__SELECTED TEXT__:
====

All of lore.kernel.org
 help / color / mirror / Atom feed
From: "Paul E. McKenney" <paulmck@linux.vnet.ibm.com>
To: Neil Horman <nhorman@tuxdriver.com>
Cc: Eric Dumazet <dada1@cosmosbay.com>,
	netdev@vger.kernel.org, davem@davemloft.net
Subject: Re: [PATCH] dropmon: add ability to detect when hardwaredropsrxpackets
Date: Thu, 14 May 2009 09:18:53 -0700	[thread overview]
Message-ID: <20090514161853.GI6744@linux.vnet.ibm.com> (raw)
In-Reply-To: <20090514123300.GA7166@hmsreliant.think-freely.org>

On Thu, May 14, 2009 at 08:33:00AM -0400, Neil Horman wrote:
> > 
> > The purpose of list_add_rcu() and list_del_rcu() is to be able to permit
> > concurrent readers to traverse the list while you are modifying that same
> > list.  You still need something to handle concurrent updates to the list.

====

__REQUIRED TASK A__:
Summarize the mailing-list reply in two sentences.
The rows that come next have no connection to the mailing-list reply.

__SUPPLIED MATERIAL__:

====

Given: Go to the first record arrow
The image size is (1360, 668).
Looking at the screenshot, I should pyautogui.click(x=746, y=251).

====

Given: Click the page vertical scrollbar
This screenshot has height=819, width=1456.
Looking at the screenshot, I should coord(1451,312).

====

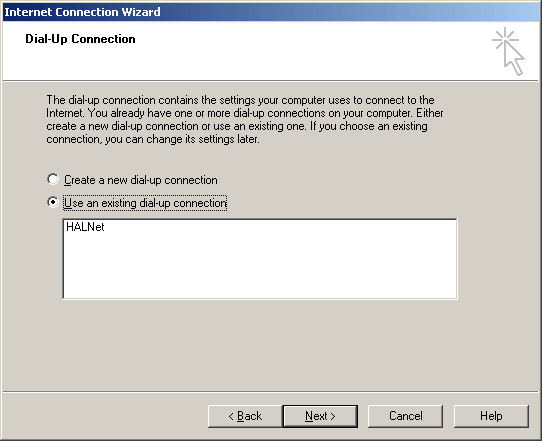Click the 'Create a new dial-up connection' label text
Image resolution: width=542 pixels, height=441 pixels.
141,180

====

__REQUIRED TASK B__:
Reproduce the rows word for word, from the line containing "Given: Go to the first record arrow" through the line containing "should pyautogui.click(x=746, y=251).", with both of those lines included.

__CORRECT OUTPUT A__:
Paul E. McKenney replies to Neil Horman on May 14, 2009, about a dropmon patch that adds the ability to detect when hardware drops rx packets. A quoted passage states that list_add_rcu() and list_del_rcu() let concurrent readers traverse a list while it is being modified, but something is still needed to handle concurrent updates.

__CORRECT OUTPUT B__:
Given: Go to the first record arrow
The image size is (1360, 668).
Looking at the screenshot, I should pyautogui.click(x=746, y=251).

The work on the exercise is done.